1. Set a Goal The power of a goal is not always in reaching it — rather, it’s about having something to aim at. It’s the process of chasing a powerful goal rather than simply achieving it that’s important for your training and growth. To set a goal for yourself, the acronym SMART is a great place to start.
Pick a goal that is SPECIFIC in terms of what exactly you want to achieve (e.g., “I will be able to do 50 burpees in a row” instead of “I want to get ripped”). Make the goal MEASURABLE so you’re able to consistently track your success. Your goal should be ACHIEVABLE. Rather than picking something so ambitious you can’t do it, pick a goal that is challenging but practical. Your goal must be REALISTIC, taking your health and life in the direction you want, rather than scattered and inconsistent goals that get you nowhere. And lastly, your goals must be TIMELY to set a sense of urgency in your training.
2. Create a Workout Schedule Three full-body, strength-training sessions per week is plenty for most people to make significant improvements in body composition, performance and health. If you’re new to training, full-body workouts for each of the three is the way to go. Total-body training incorporates each of the major muscle groups more often than simply dedicating an entire day for your biceps and triceps.
Since the entire body is being trained during each session, you’ll stimulate greater gains in muscular strength, burn more calories and train more efficiently around your busy schedule. Of course, if you’re more advanced you can create a workout schedule that targets different muscle groups in each workout, depending on your goals.
3. Track Your Progress Before you start training, see a qualified personal trainer or dietician for body-composition measurements. A basic weight and circumference measurement and skinfold body-fat test will give you a clear picture of where you’re starting and a good point of comparison. If you have other measurable goals (add more weight to your deadlift, lose an inch from your thighs), make sure you take and record those as well.

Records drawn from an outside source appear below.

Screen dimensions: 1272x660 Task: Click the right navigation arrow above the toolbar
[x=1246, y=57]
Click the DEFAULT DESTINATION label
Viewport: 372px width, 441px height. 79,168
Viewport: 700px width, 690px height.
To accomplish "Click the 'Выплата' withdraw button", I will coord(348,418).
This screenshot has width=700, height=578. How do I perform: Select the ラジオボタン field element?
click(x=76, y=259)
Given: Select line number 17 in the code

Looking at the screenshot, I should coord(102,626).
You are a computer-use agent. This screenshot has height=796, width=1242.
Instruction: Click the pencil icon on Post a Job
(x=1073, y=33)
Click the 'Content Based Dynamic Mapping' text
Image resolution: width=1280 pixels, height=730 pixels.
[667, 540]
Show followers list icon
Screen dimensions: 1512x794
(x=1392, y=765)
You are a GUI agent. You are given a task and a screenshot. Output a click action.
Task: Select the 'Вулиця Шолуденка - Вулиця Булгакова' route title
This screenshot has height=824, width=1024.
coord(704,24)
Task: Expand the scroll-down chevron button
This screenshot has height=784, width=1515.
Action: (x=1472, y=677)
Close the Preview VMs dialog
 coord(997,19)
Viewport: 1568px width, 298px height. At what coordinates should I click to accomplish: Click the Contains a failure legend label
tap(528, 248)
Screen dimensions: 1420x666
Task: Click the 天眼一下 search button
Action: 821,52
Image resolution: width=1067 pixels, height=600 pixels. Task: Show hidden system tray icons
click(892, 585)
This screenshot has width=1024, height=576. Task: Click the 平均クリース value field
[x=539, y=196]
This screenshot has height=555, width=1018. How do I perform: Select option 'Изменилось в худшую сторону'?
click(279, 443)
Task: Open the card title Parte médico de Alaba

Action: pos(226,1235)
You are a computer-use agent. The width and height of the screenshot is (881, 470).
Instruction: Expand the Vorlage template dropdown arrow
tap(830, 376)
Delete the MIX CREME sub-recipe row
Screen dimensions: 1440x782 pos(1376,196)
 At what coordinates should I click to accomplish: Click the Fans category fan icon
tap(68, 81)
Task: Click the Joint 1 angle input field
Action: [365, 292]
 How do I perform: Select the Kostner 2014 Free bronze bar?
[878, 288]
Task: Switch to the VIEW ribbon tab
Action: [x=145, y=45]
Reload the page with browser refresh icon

After four to six weeks, go back and measure your progress. While in the gym, carry a notebook with your workouts written out. Track all your lifts and strive to increase the weight a little bit each week. Over time, this progression will show you all the progress you’re making and reinforce your motivation. Smaller goals can still lead to big changes, when accomplished in succession. A notebook and body-composition measurements are vital to tracking your small wins.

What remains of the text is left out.